**Tasks and exercises:**
**a.** In the mailing-list thread about the ARM diagnostic register, what does Will Deacon say the suspend/resume cycle could do to the internal state?
**b.** Continue the mailing-list thread about the ARM diagnostic register across suspend/resume from the point where it stops.
BEGIN Excerpt
ARM diagnostic register across suspend/resume
Will Deacon
will.deacon at arm.com
Tue Jun 17 07:34:15 PDT 2014
On Tue, Jun 17, 2014 at 02:03:35PM +0100, Shawn Guo wrote:
> On Tue, Jun 17, 2014 at 11:25:20AM +0100, Will Deacon wrote:
> > On Tue, Jun 17, 2014 at 11:23:44AM +0100, Russell King - ARM Linux wrote:
> > > On Tue, Jun 17, 2014 at 11:21:23AM +0100, Will Deacon wrote:
> > > > I think that actually works ok, because writing zeroes doesn't actually
> > > > do anything as far as I understand. The problem with suspend/resume is
> > > > that the suspend/resume cycle could well clear the internal state and
> > > > writing zeroes won't re-enable the workaround bits.
> > > >
> > > > I'll double-check this with the hardware guys, since this register really
> > > > is undocumented.
> > >
> > > Are you saying that it is write one to set, and writing zero is ignored?
END Excerpt
BEGIN The data
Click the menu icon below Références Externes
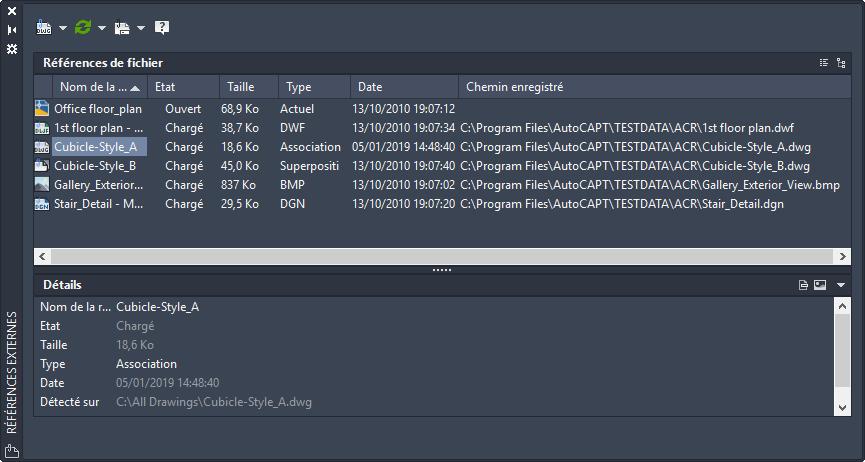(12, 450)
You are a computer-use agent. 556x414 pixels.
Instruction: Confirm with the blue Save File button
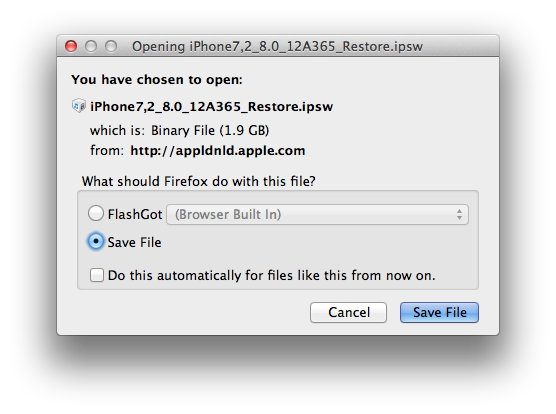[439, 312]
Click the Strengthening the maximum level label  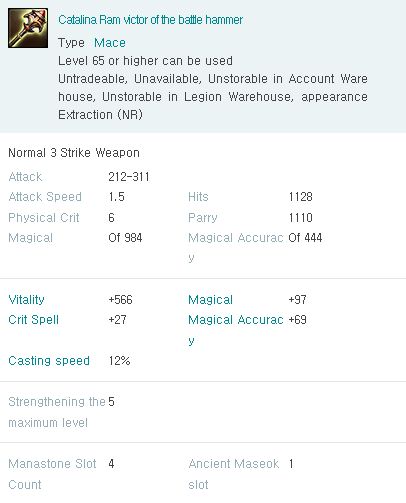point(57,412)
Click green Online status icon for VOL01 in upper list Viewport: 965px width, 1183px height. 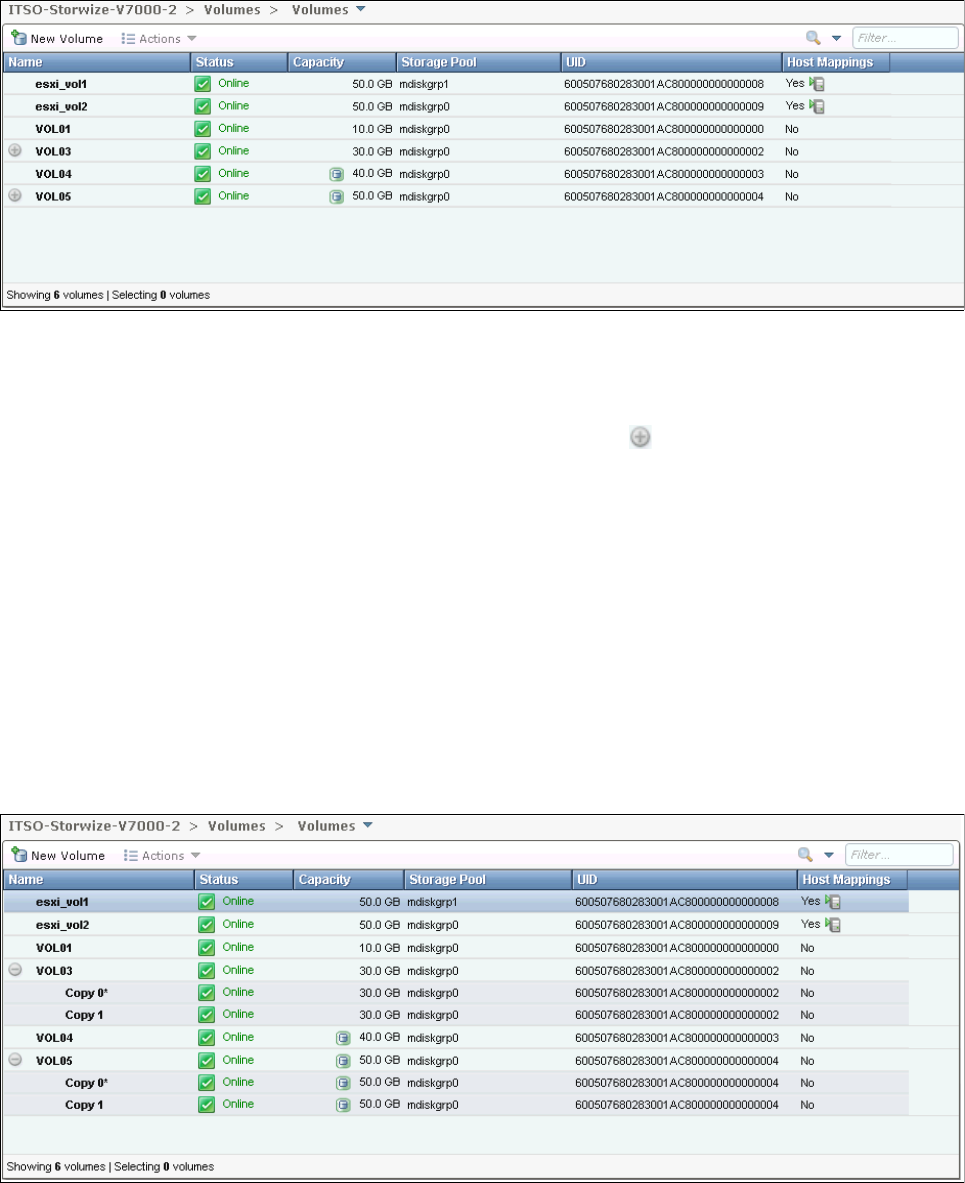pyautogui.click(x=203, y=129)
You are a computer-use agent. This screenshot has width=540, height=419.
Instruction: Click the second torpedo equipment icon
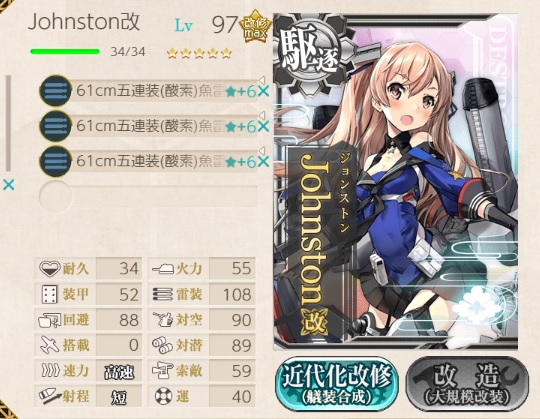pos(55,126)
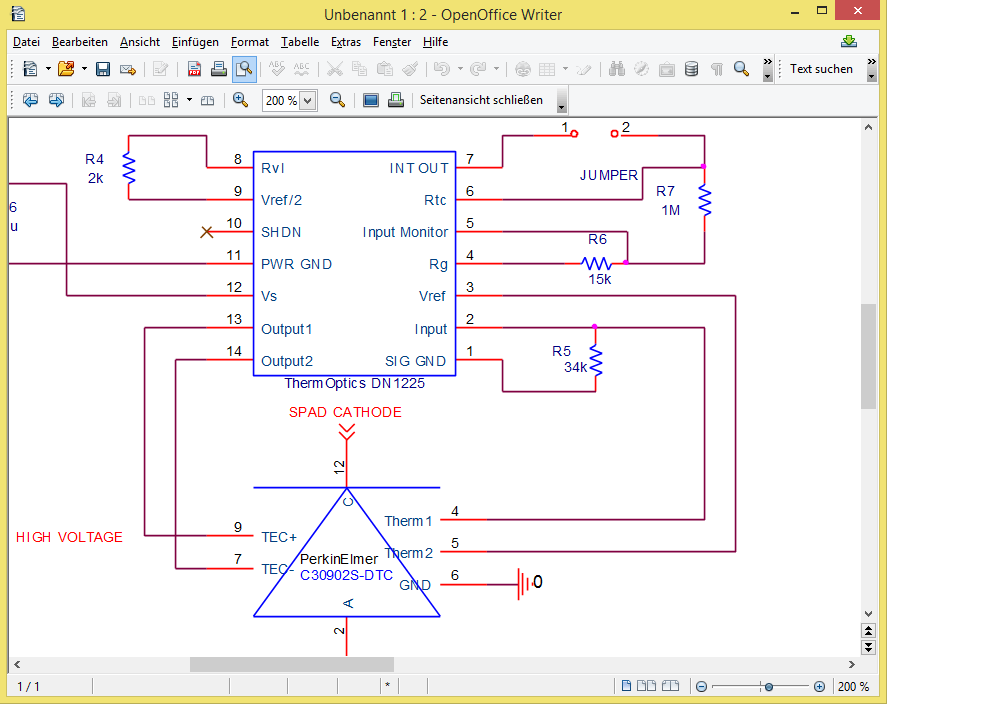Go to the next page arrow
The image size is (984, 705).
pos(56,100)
END The data
**Answers per task:**
**a.** It could clear the internal state.

**b.**
> > > If that's true, we should simplify the work-around code to get rid of the
> > > read-modify-write.
> >
> > That's my understanding for the diagnostic register, but I've asked for
> > clarification internally.
>
> Hmm, I'm not sure that's the case. On imx6q, I can read out diagnostic
> register as 0x00200850 which matches the errata we enable.
The hardware guys got back to me, and I was mistaken (in fact, confused by
another register). So the diagnostic register on A9 *does* read back with
the value written to it. You still need to save/restore it across suspend,
but read-modify-write is the right thing to do everywhere else.